- [Your task]
Reproduce the listing below in full, substituting "location" for every occurrence of "coordinates" and leaving everything else unchanged.
## START
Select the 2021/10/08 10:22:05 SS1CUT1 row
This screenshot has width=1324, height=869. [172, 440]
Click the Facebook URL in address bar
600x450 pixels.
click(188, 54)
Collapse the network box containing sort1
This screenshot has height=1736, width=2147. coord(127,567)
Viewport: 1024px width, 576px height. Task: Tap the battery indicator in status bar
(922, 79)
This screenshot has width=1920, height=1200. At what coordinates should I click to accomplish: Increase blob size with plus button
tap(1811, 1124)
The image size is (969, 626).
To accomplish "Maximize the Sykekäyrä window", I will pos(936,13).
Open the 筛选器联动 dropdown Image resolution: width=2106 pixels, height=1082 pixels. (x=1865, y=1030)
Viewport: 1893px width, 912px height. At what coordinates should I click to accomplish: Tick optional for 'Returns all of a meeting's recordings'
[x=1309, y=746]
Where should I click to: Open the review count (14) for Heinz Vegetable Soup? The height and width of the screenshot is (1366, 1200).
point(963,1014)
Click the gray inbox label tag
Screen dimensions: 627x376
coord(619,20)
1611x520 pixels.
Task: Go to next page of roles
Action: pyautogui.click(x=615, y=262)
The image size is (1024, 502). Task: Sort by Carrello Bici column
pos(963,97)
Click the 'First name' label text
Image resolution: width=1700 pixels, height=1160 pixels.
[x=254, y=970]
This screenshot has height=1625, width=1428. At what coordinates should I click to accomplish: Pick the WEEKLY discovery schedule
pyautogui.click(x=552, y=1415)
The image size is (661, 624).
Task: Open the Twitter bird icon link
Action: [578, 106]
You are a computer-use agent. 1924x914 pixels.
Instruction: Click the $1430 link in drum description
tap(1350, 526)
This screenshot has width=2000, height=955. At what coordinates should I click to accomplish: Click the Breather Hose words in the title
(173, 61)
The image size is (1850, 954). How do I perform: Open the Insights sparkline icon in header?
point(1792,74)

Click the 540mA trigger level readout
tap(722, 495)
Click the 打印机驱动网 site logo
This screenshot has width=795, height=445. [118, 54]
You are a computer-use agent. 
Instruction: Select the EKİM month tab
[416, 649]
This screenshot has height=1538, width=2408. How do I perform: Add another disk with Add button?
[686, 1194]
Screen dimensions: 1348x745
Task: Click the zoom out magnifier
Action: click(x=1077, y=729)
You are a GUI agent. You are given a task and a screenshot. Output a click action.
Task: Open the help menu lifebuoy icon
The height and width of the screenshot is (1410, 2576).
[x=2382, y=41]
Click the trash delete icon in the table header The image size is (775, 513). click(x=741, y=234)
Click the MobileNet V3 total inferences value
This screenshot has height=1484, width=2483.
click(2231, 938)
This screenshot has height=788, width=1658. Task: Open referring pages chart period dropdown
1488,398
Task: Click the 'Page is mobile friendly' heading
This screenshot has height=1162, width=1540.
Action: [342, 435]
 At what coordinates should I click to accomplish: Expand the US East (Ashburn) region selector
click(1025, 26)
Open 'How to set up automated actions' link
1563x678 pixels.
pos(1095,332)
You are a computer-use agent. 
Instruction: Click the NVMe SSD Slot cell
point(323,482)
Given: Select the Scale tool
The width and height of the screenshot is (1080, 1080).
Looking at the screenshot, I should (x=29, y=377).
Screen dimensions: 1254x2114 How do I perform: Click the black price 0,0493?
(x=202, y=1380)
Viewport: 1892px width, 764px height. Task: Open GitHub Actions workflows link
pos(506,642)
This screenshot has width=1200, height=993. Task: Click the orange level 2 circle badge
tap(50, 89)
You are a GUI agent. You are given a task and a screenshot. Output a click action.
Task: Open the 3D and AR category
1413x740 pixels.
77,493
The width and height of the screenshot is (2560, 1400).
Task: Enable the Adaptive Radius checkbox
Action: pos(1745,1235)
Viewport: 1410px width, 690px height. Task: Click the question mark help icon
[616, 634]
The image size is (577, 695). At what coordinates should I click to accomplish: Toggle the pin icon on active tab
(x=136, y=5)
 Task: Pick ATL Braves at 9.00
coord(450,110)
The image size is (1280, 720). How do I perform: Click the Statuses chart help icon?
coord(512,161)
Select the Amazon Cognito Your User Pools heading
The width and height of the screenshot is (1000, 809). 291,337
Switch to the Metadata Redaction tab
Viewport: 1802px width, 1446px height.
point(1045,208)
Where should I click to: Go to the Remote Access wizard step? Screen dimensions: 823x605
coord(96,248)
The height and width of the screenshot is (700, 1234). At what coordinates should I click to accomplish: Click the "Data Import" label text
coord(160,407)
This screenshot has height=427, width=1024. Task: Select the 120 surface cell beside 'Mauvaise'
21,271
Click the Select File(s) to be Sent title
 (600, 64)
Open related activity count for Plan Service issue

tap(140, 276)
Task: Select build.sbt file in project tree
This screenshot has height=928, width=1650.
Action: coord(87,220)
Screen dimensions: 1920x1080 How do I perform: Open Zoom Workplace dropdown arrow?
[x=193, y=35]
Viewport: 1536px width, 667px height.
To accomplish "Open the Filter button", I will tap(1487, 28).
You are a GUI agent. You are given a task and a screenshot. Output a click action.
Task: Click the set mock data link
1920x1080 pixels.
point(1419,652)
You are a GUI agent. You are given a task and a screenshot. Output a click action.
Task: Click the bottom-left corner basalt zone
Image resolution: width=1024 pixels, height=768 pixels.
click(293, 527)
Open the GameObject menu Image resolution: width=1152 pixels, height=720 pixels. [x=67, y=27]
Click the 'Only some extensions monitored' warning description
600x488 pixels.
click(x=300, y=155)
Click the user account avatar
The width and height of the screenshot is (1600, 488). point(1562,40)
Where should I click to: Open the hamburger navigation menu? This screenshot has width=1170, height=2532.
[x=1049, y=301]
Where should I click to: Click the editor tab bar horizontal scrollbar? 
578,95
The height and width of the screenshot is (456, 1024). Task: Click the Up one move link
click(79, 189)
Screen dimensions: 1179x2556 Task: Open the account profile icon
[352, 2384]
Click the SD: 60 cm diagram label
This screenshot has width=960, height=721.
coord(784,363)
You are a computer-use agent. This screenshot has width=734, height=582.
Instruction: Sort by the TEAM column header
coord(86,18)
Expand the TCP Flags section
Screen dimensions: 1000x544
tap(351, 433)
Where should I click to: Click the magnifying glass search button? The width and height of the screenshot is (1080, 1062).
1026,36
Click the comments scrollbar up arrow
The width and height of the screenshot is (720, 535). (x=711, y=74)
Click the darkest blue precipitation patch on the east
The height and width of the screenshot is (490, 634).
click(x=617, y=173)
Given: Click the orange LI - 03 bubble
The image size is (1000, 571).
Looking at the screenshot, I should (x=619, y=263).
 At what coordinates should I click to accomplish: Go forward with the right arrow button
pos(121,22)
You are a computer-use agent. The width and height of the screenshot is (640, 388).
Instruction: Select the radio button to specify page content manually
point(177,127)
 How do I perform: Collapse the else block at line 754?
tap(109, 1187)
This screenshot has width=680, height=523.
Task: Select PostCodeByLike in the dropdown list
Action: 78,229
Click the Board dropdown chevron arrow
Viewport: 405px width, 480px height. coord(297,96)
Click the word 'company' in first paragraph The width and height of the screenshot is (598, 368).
## END
- [Response to the task]
Select the 2021/10/08 10:22:05 SS1CUT1 row
This screenshot has width=1324, height=869. [172, 440]
Click the Facebook URL in address bar
600x450 pixels.
click(188, 54)
Collapse the network box containing sort1
This screenshot has height=1736, width=2147. coord(127,567)
Viewport: 1024px width, 576px height. Task: Tap the battery indicator in status bar
(922, 79)
This screenshot has width=1920, height=1200. At what location should I click to accomplish: Increase blob size with plus button
tap(1811, 1124)
The image size is (969, 626).
To accomplish "Maximize the Sykekäyrä window", I will pos(936,13).
Open the 筛选器联动 dropdown Image resolution: width=2106 pixels, height=1082 pixels. (x=1865, y=1030)
Viewport: 1893px width, 912px height. At what location should I click to accomplish: Tick optional for 'Returns all of a meeting's recordings'
[x=1309, y=746]
Where should I click to: Open the review count (14) for Heinz Vegetable Soup? The height and width of the screenshot is (1366, 1200).
point(963,1014)
Click the gray inbox label tag
Screen dimensions: 627x376
coord(619,20)
1611x520 pixels.
Task: Go to next page of roles
Action: pyautogui.click(x=615, y=262)
The image size is (1024, 502). Task: Sort by Carrello Bici column
pos(963,97)
Click the 'First name' label text
Image resolution: width=1700 pixels, height=1160 pixels.
[x=254, y=970]
This screenshot has height=1625, width=1428. At what location should I click to accomplish: Pick the WEEKLY discovery schedule
pyautogui.click(x=552, y=1415)
The image size is (661, 624).
Task: Open the Twitter bird icon link
Action: [578, 106]
You are a computer-use agent. 1924x914 pixels.
Instruction: Click the $1430 link in drum description
tap(1350, 526)
This screenshot has width=2000, height=955. At what location should I click to accomplish: Click the Breather Hose words in the title
(173, 61)
The image size is (1850, 954). How do I perform: Open the Insights sparkline icon in header?
point(1792,74)

Click the 540mA trigger level readout
tap(722, 495)
Click the 打印机驱动网 site logo
This screenshot has width=795, height=445. [118, 54]
You are a computer-use agent. 
Instruction: Select the EKİM month tab
[416, 649]
This screenshot has height=1538, width=2408. How do I perform: Add another disk with Add button?
[686, 1194]
Screen dimensions: 1348x745
Task: Click the zoom out magnifier
Action: click(x=1077, y=729)
You are a GUI agent. You are given a task and a screenshot. Output a click action.
Task: Open the help menu lifebuoy icon
The height and width of the screenshot is (1410, 2576).
[x=2382, y=41]
Click the trash delete icon in the table header The image size is (775, 513). click(x=741, y=234)
Click the MobileNet V3 total inferences value
This screenshot has height=1484, width=2483.
click(2231, 938)
This screenshot has height=788, width=1658. Task: Open referring pages chart period dropdown
1488,398
Task: Click the 'Page is mobile friendly' heading
This screenshot has height=1162, width=1540.
Action: [342, 435]
 At what location should I click to accomplish: Expand the US East (Ashburn) region selector
click(1025, 26)
Open 'How to set up automated actions' link
1563x678 pixels.
pos(1095,332)
You are a computer-use agent. 
Instruction: Click the NVMe SSD Slot cell
point(323,482)
Given: Select the Scale tool
The width and height of the screenshot is (1080, 1080).
Looking at the screenshot, I should (x=29, y=377).
Screen dimensions: 1254x2114 How do I perform: Click the black price 0,0493?
(x=202, y=1380)
Viewport: 1892px width, 764px height. Task: Open GitHub Actions workflows link
pos(506,642)
This screenshot has width=1200, height=993. Task: Click the orange level 2 circle badge
tap(50, 89)
You are a GUI agent. You are given a task and a screenshot. Output a click action.
Task: Open the 3D and AR category
1413x740 pixels.
77,493
The width and height of the screenshot is (2560, 1400).
Task: Enable the Adaptive Radius checkbox
Action: pos(1745,1235)
Viewport: 1410px width, 690px height. Task: Click the question mark help icon
[616, 634]
The image size is (577, 695). At what location should I click to accomplish: Toggle the pin icon on active tab
(x=136, y=5)
 Task: Pick ATL Braves at 9.00
coord(450,110)
The image size is (1280, 720). How do I perform: Click the Statuses chart help icon?
coord(512,161)
Select the Amazon Cognito Your User Pools heading
The width and height of the screenshot is (1000, 809). 291,337
Switch to the Metadata Redaction tab
Viewport: 1802px width, 1446px height.
point(1045,208)
Where should I click to: Go to the Remote Access wizard step? Screen dimensions: 823x605
coord(96,248)
The height and width of the screenshot is (700, 1234). At what location should I click to accomplish: Click the "Data Import" label text
coord(160,407)
This screenshot has height=427, width=1024. Task: Select the 120 surface cell beside 'Mauvaise'
21,271
Click the Select File(s) to be Sent title
 (600, 64)
Open related activity count for Plan Service issue

tap(140, 276)
Task: Select build.sbt file in project tree
This screenshot has height=928, width=1650.
Action: coord(87,220)
Screen dimensions: 1920x1080 How do I perform: Open Zoom Workplace dropdown arrow?
[x=193, y=35]
Viewport: 1536px width, 667px height.
To accomplish "Open the Filter button", I will tap(1487, 28).
You are a GUI agent. You are given a task and a screenshot. Output a click action.
Task: Click the set mock data link
1920x1080 pixels.
point(1419,652)
You are a GUI agent. You are given a task and a screenshot. Output a click action.
Task: Click the bottom-left corner basalt zone
Image resolution: width=1024 pixels, height=768 pixels.
click(293, 527)
Open the GameObject menu Image resolution: width=1152 pixels, height=720 pixels. [x=67, y=27]
Click the 'Only some extensions monitored' warning description
600x488 pixels.
click(x=300, y=155)
Click the user account avatar
The width and height of the screenshot is (1600, 488). point(1562,40)
Where should I click to: Open the hamburger navigation menu? This screenshot has width=1170, height=2532.
[x=1049, y=301]
Where should I click to: Click the editor tab bar horizontal scrollbar? 
578,95
The height and width of the screenshot is (456, 1024). Task: Click the Up one move link
click(79, 189)
Screen dimensions: 1179x2556 Task: Open the account profile icon
[352, 2384]
Click the SD: 60 cm diagram label
This screenshot has width=960, height=721.
coord(784,363)
You are a computer-use agent. This screenshot has width=734, height=582.
Instruction: Sort by the TEAM column header
coord(86,18)
Expand the TCP Flags section
Screen dimensions: 1000x544
tap(351, 433)
Where should I click to: Click the magnifying glass search button? The width and height of the screenshot is (1080, 1062).
1026,36
Click the comments scrollbar up arrow
The width and height of the screenshot is (720, 535). (x=711, y=74)
Click the darkest blue precipitation patch on the east
The height and width of the screenshot is (490, 634).
click(x=617, y=173)
Given: Click the orange LI - 03 bubble
The image size is (1000, 571).
Looking at the screenshot, I should (x=619, y=263).
 At what location should I click to accomplish: Go forward with the right arrow button
pos(121,22)
You are a computer-use agent. The width and height of the screenshot is (640, 388).
Instruction: Select the radio button to specify page content manually
point(177,127)
 How do I perform: Collapse the else block at line 754?
tap(109, 1187)
This screenshot has width=680, height=523.
Task: Select PostCodeByLike in the dropdown list
Action: 78,229
Click the Board dropdown chevron arrow
Viewport: 405px width, 480px height. coord(297,96)
Click the word 'company' in first paragraph The width and height of the screenshot is (598, 368).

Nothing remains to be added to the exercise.